Items listed in a dataset:
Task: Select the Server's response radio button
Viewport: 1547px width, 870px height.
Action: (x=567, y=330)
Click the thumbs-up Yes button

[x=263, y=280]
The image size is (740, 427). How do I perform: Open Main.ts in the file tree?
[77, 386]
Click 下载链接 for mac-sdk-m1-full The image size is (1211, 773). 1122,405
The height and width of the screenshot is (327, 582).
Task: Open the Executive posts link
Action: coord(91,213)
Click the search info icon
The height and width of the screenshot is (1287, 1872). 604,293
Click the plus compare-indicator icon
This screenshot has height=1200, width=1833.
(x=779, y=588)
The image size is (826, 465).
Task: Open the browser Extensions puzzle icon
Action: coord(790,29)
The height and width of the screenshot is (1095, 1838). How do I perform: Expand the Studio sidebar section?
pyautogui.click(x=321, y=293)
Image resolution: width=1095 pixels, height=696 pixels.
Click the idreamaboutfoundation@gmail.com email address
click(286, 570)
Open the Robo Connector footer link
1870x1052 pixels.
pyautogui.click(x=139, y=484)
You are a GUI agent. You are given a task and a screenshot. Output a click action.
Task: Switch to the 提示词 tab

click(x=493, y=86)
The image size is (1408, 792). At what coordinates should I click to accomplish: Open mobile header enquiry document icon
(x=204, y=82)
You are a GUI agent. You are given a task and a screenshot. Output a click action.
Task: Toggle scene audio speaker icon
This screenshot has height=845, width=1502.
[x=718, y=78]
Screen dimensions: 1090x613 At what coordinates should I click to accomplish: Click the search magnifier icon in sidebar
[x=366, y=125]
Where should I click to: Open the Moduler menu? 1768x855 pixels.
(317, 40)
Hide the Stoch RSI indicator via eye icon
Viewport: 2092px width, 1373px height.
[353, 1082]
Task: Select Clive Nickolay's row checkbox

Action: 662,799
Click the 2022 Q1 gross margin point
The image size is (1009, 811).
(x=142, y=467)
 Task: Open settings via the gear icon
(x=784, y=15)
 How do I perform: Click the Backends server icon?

What is required: Give each line of the records above again, unchanged.

Task answer:
Task: Select the Server's response radio button
Viewport: 1547px width, 870px height.
Action: (x=567, y=330)
Click the thumbs-up Yes button

[x=263, y=280]
The image size is (740, 427). How do I perform: Open Main.ts in the file tree?
[77, 386]
Click 下载链接 for mac-sdk-m1-full The image size is (1211, 773). 1122,405
The height and width of the screenshot is (327, 582).
Task: Open the Executive posts link
Action: coord(91,213)
Click the search info icon
The height and width of the screenshot is (1287, 1872). 604,293
Click the plus compare-indicator icon
This screenshot has height=1200, width=1833.
(x=779, y=588)
The image size is (826, 465).
Task: Open the browser Extensions puzzle icon
Action: coord(790,29)
The height and width of the screenshot is (1095, 1838). How do I perform: Expand the Studio sidebar section?
pyautogui.click(x=321, y=293)
Image resolution: width=1095 pixels, height=696 pixels.
Click the idreamaboutfoundation@gmail.com email address
click(286, 570)
Open the Robo Connector footer link
1870x1052 pixels.
pyautogui.click(x=139, y=484)
You are a GUI agent. You are given a task and a screenshot. Output a click action.
Task: Switch to the 提示词 tab

click(x=493, y=86)
The image size is (1408, 792). At what coordinates should I click to accomplish: Open mobile header enquiry document icon
(x=204, y=82)
You are a GUI agent. You are given a task and a screenshot. Output a click action.
Task: Toggle scene audio speaker icon
This screenshot has height=845, width=1502.
[x=718, y=78]
Screen dimensions: 1090x613 At what coordinates should I click to accomplish: Click the search magnifier icon in sidebar
[x=366, y=125]
Where should I click to: Open the Moduler menu? 1768x855 pixels.
(317, 40)
Hide the Stoch RSI indicator via eye icon
Viewport: 2092px width, 1373px height.
[353, 1082]
Task: Select Clive Nickolay's row checkbox

Action: 662,799
Click the 2022 Q1 gross margin point
The image size is (1009, 811).
(x=142, y=467)
 Task: Open settings via the gear icon
(x=784, y=15)
 How do I perform: Click the Backends server icon?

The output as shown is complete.